Пулеметчик, оставшийся Для прикрытия роты, как бы упорно твердил врагу короткими и бодрыми очередями, что оборонительный рубеж крепко держится и будет держаться. Только сунься!
Отойдя немного, я остановился и поглядел на место своего боевого крещения. Солнце, как бы участвуя вместе с нами в сражении, истратило, как и мы, свой накал и обессиленно клонилось к заходу. Оно окунулось в дым и, тусклое, без лучей и блеска, повисло, словно зеркало, задернутое черной траурной кисеей. На наш путь легла зыбкая и зловещая тень. К горлу подкатил сухой, полынно-горький клубок, мешая дышать, я сглатывал и не мог сглотнуть его, и от этого из груди вырвался глухой, со всхлипом крик, глаза как будто вспухли от едких и обидных слез.
— Побереги нервы, лейтенант, — сказал Щукин и подергал меня за рукав. — Пригодятся на черный день. — Он шагал споро и неутомимо; спокойствие его казалось напускным и потому сердило.

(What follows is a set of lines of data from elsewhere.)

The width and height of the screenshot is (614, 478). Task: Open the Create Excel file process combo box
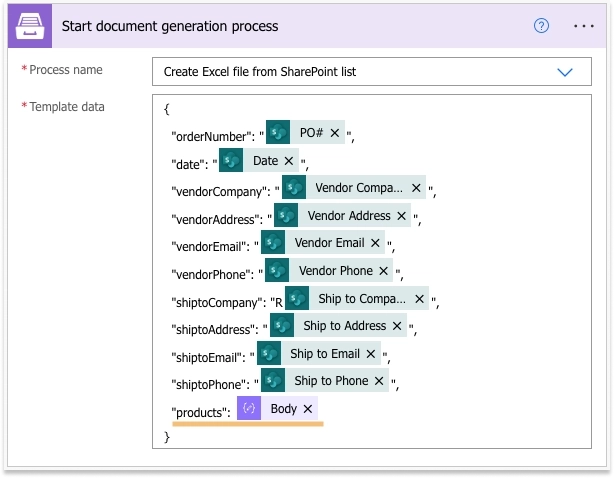pyautogui.click(x=372, y=72)
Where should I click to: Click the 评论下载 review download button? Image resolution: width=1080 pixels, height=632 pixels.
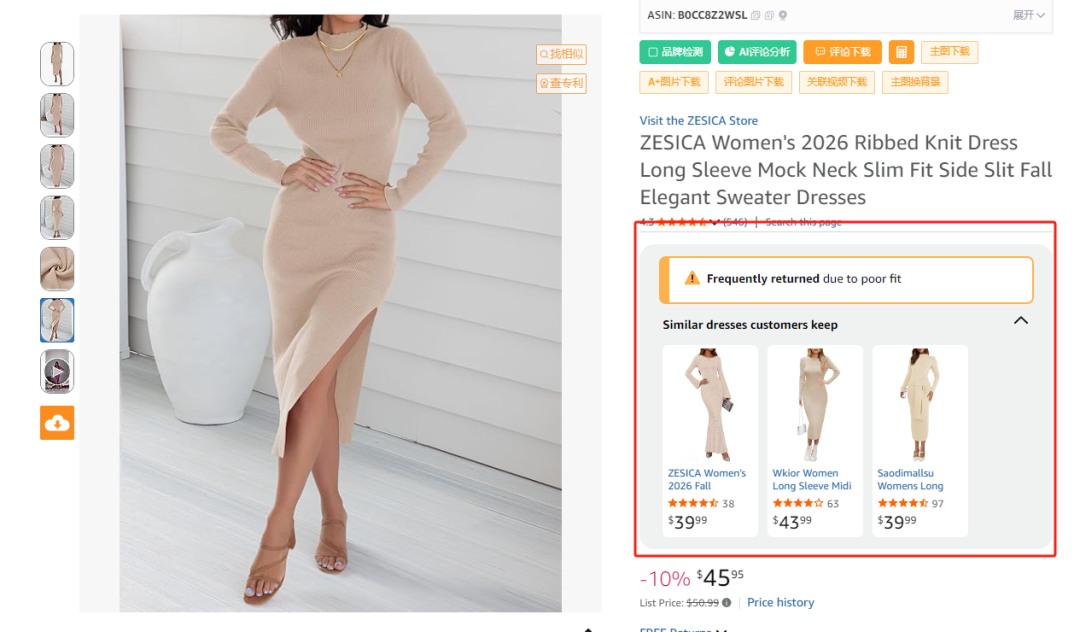(x=842, y=52)
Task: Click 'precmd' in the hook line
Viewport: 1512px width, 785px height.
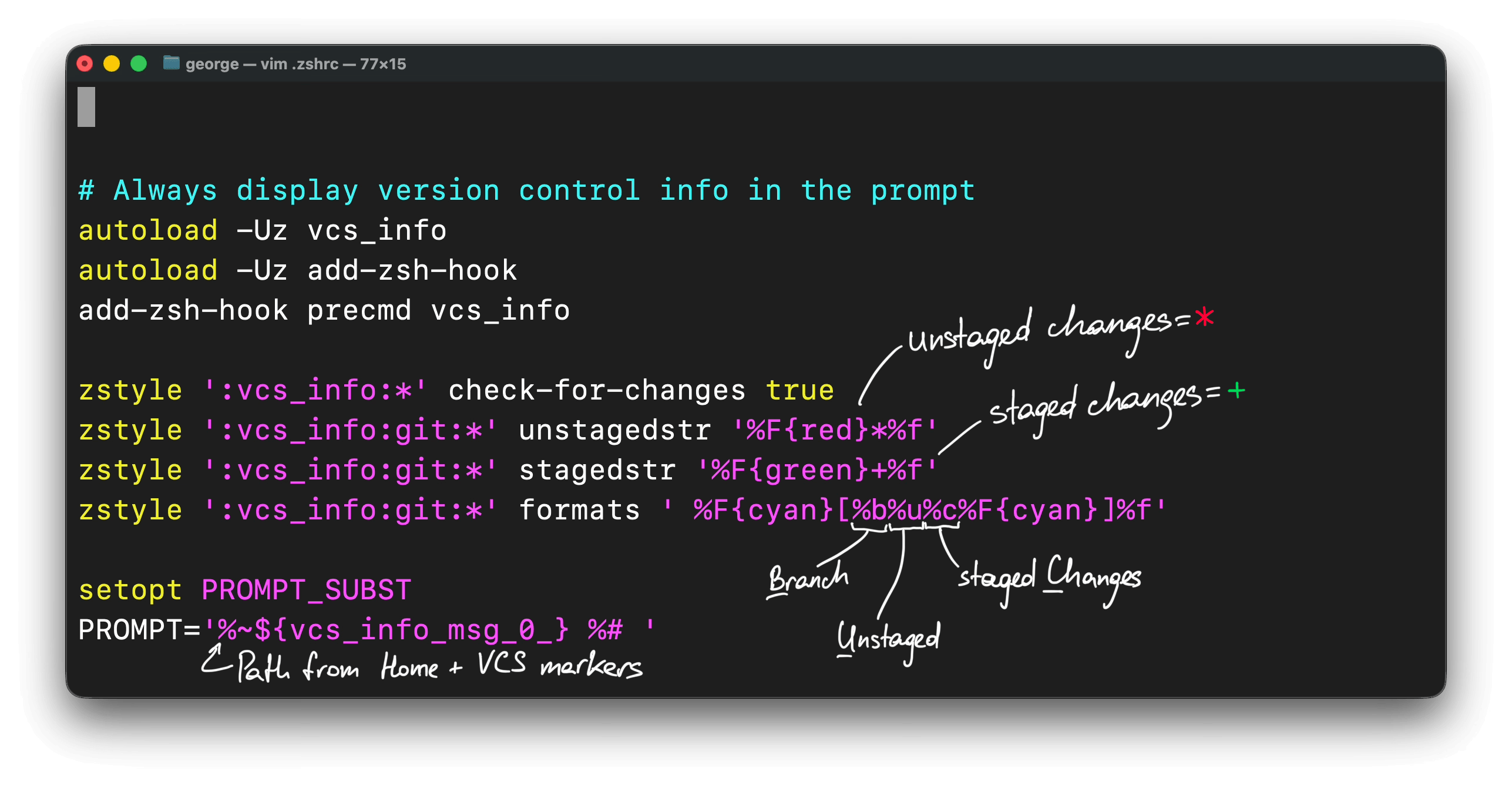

— А этот день светлый, по-твоему? — Я отвернулся, чтобы он не видел моих слез. — Куда уж черней! Черней может быть только могила.
— Не до могилы сейчас, Митя, — проговорил Щукин озабоченно и задушевно — так говорят в минуту общей большой беды. — Нам до зарезу необходимо жить. Гитлеровцев выкуривать надо. Пускай это они о могилах мечтают…
Меня поразила убежденность и деловитость Щукина. Должно быть, только в нас, советских людях, так глубоко укоренилась вера в победу любого дела, какое бы мы ни начинали: вот мы отступаем перед натиском осатаневшего врага, измотанные, обескровленные, а сердце не сдается, сердце наперекор всему верит в победу.
Щукин опять легонько дернул меня за рукав.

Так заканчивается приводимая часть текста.